-- TESTO DELLA PAGINA --
• • • •

Il bello della letteratura, come dice sempre Benigni quando parla di Dante, è che dà il nome alle cose che tu non sai spiegare. Tutto ciò che ci succede nella vita può essere scritto, reso pulito e immortale dalla penna, e la scrittura è più di una possibilità, è una necessità del genere umano, per dare conforto e speranza a se stesso. La difficoltà del fare letteratura sta, di conseguenza, nell’originalità, nel saper raccontare qualcosa di nuovo, di inedito, soprattutto quando ci si accorge che già tra le narrazioni più antiche del mondo si trova tutta la vita umana.

Il popolo di Israele, forse proprio a causa del suo sentirsi Eletto –è l’elezione non solo un dono ma anche una condanna, un aggravio di Responsabilità- ha condensato ciò che conosceva del cuore umano nell’Antico Testamento. Ha così costretto la leggenda delle dieci misure di bellezza e di dolore ad avverarsi. Superare la profondità e la completezza delle Sacre Scritture è arduo: tanti ci hanno provato, pochi ci sono riusciti.

Jorge Luis Borges, che si dice abbia letto tutti i libri del mondo, riesce a tirar fuori dal Tutto, perfetto e compiuto, un breve mirabile racconto, ribaltando la prospettiva del mito di Caino e Abele.

• • • •

-- DATI --
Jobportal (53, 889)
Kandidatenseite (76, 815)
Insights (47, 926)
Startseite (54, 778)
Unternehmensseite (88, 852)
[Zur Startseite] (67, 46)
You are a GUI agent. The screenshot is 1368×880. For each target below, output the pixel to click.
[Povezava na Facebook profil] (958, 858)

• • • •

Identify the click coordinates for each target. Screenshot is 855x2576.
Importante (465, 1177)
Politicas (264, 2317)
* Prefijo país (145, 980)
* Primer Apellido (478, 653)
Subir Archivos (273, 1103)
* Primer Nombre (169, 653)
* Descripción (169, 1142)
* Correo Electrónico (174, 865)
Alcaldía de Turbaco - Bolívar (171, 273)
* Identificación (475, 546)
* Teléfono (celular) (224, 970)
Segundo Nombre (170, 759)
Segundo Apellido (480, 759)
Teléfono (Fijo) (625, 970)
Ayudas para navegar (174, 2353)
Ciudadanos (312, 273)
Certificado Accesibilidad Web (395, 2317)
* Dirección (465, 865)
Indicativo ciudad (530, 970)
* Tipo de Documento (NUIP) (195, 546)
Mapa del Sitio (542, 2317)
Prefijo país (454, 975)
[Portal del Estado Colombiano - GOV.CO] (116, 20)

• • • •

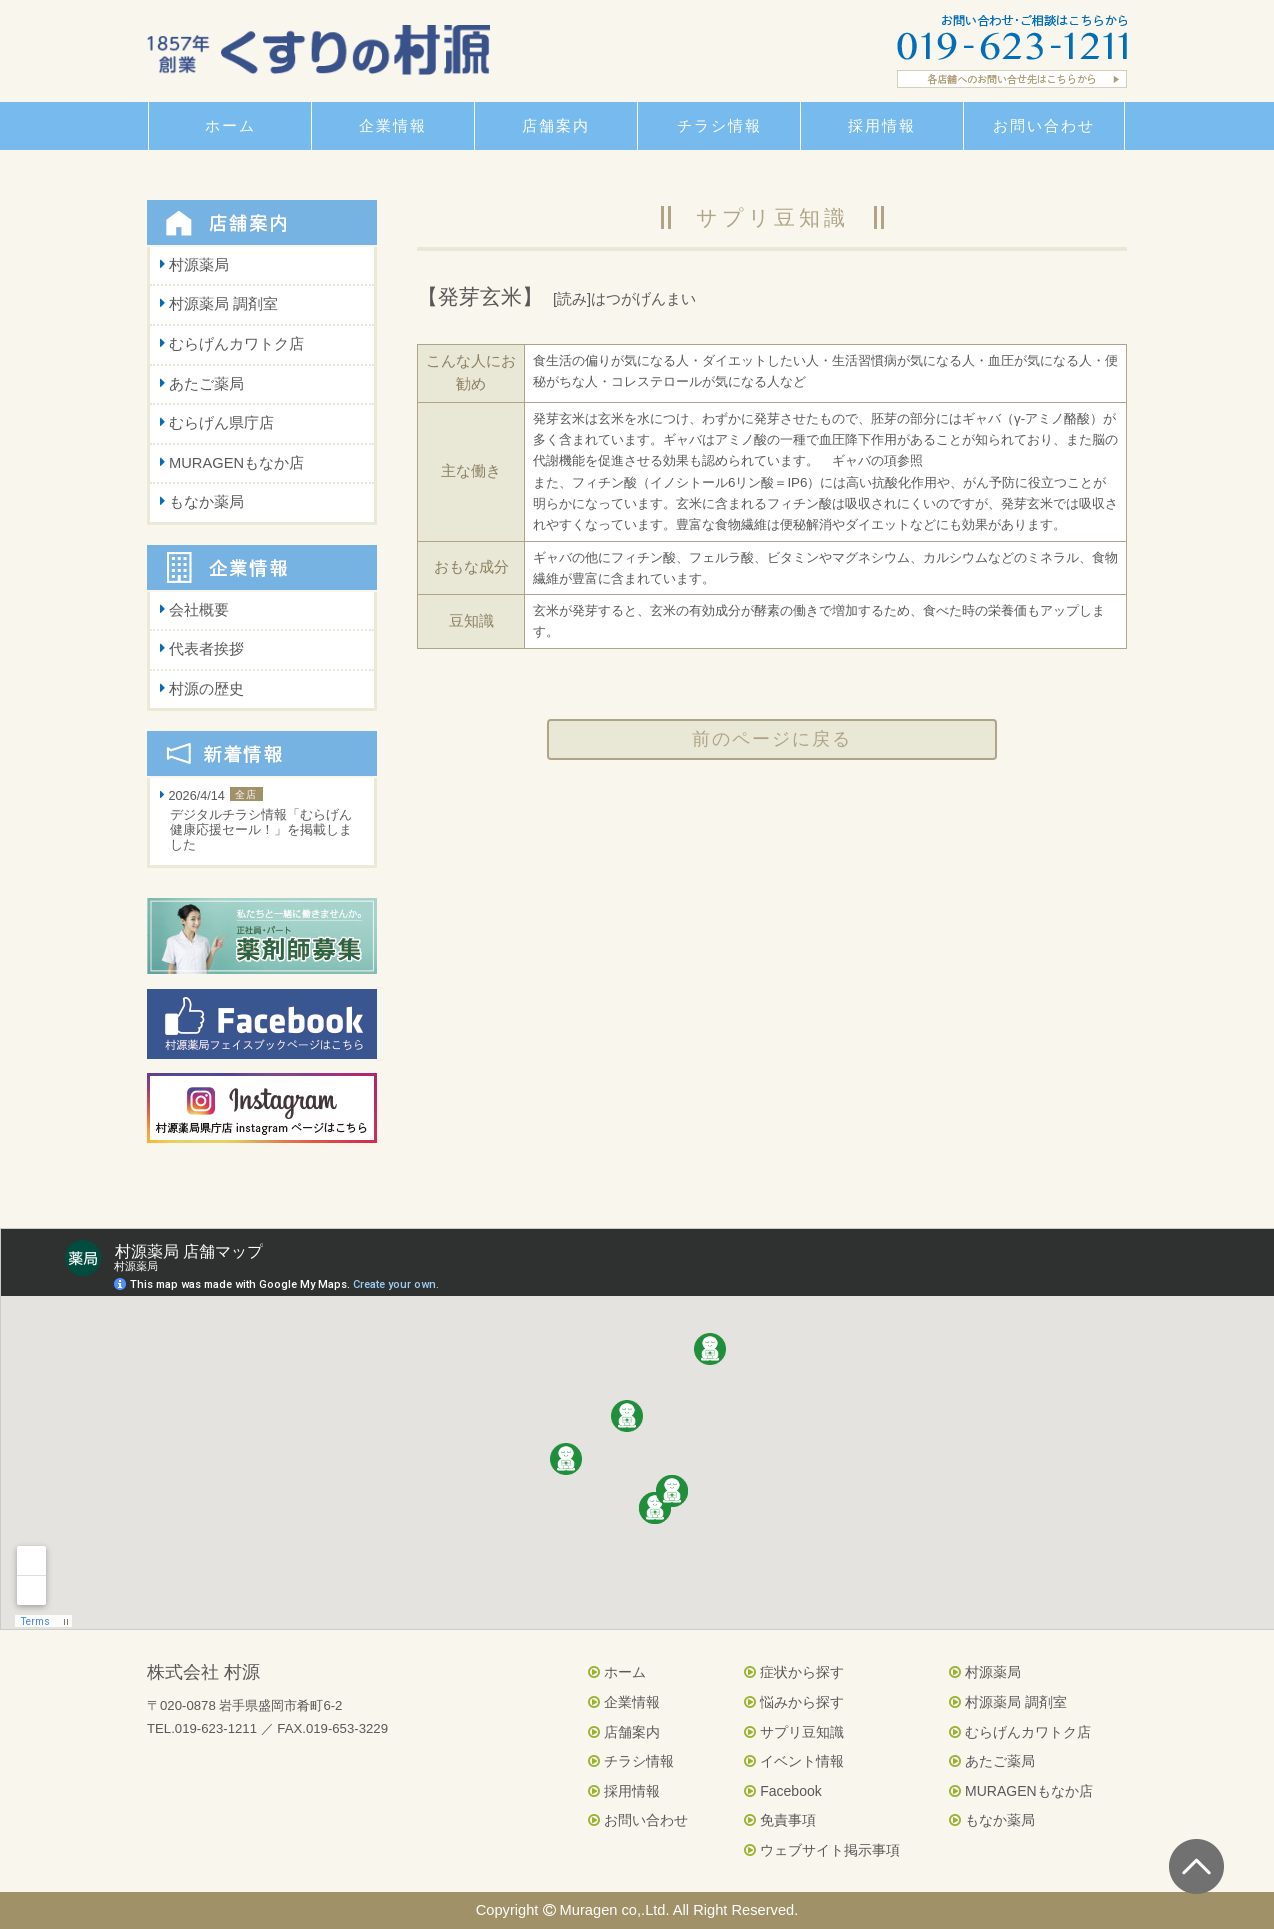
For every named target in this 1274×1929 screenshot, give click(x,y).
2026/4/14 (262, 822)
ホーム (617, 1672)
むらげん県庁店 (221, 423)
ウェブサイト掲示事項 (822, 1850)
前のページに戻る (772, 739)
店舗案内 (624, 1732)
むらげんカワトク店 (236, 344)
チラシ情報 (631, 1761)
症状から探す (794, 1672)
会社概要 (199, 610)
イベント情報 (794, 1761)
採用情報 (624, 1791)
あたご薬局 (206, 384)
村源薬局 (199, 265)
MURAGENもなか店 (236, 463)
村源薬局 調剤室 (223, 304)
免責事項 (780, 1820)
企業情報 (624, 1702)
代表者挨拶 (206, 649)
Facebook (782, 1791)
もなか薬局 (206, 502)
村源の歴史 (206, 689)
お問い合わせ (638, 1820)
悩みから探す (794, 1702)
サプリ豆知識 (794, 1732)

• • • •

-- ESERCIZI DA SVOLGERE --
(1) Elenca tutti i nomi di persona, reali o del mito, che compaiono nel testo sulla letteratura.
(2) Rispondi a queste domande sul testo sulla letteratura:
(a) In che cosa sta la difficoltà del fare letteratura?
(b) In quale opera il popolo di Israele ha condensato ciò che conosceva del cuore umano?
(c) Di quale mito Borges ribalta la prospettiva?
(3) Prosegui il testo sulla letteratura e le Sacre Scritture a partire dalla sua ultima frase.
Il materiale raccolto è a sé stante e non fa parte del testo della pagina.

-- SOLUZIONI DEGLI ESERCIZI --
(1) Benigni, Dante, Jorge Luis Borges, Caino, Abele

(2)
(a) Nell'originalità, nel saper raccontare qualcosa di nuovo, di inedito.
(b) Nell'Antico Testamento.
(c) Del mito di Caino e Abele.

(3)
Abele e Caino s'incontrarono dopo la morte di Abele. Camminavano nel deserto e si riconobbero da lontano, perché erano ambedue molto alti. I fratelli sedettero in terra, accesero un fuoco e mangiarono. Tacevano, come fa la gente stanca quando declina il giorno. Nel cielo spuntava qualche stella, che non aveva ancora ricevuto il suo nome. Alla luce delle fiamme, Caino notò sulla fronte di Abele il segno della pietra e lasciando cadere il pane che stava per portare alla bocca chiese che gli fosse perdonato il suo delitto. Abele rispose: -Tu hai ucciso me, o io ho ucciso te? Non ricordo più: stiamo qui insieme come prima. -Ora so che mi hai perdonato davvero, -disse Caino, -perché dimenticare è perdonare. Anch'io cercherò di scordare. Abele disse lentamente: -È così. Finchè dura il rimorso dura la colpa. [da Elogio dell’ombra]


Di tutt’altra pasta è la riflessione che fa quel genio che era Bruce Chatwin in “Le vie dei canti”. Il libro, peraltro meraviglioso, è tutta una riflessione sul viaggio, sul nomadismo, ed è pieno di citazioni e riferimenti ad altri scritti. Chi ha una mente modesta penserà che avrà parlato di Abramo, e invece ha parlato anche lui dei due figli di Adamo ed Eva. A quanto pare infatti la parola Abele deriva da Hebel, che in ebraico antico significa “vapore, fiato”, e dunque ogni cosa animata, e soprattutto, secondo l’interpretazione di Chatwin, ogni cosa nomade, in movimento.
E infatti Abele è il figlio pastore, che passa il tempo a pascolare pecore. Al contrario Caino deriverebbe da Kanah, “acquisire, possedere, ottenere, soggiogare”, e quindi nel nome sarebbe racchiusa non solo la violenza contro il fratello, ma la bruttura della stabilità, del rimanere fermi, e cioè la proprietà delle cose (e qui, a scanso di equivoci, rimando a “la roba” di Giovanni Verga). Caino appunto è il fratello stanziale, che vive di agricoltura.

Ultima perla che ci regala l’incontro tra letteratura moderna e letteratura antica è contenuta ne “La valle dell’Eden” di John Steinbeck. Il riferimento biblico è sempre l’illustre fratricidio, ma non faccio altri commenti perché il brano parla da solo, e parla pure benissimo. Dico solo che è un regalo a chi ha avuto la pazienza di leggere fin qui, e che contiene la spiegazione del titolo di questo modestissimo articolo. Chiedo scusa per la violenza al testo, che ho dovuto tagliare in più punti.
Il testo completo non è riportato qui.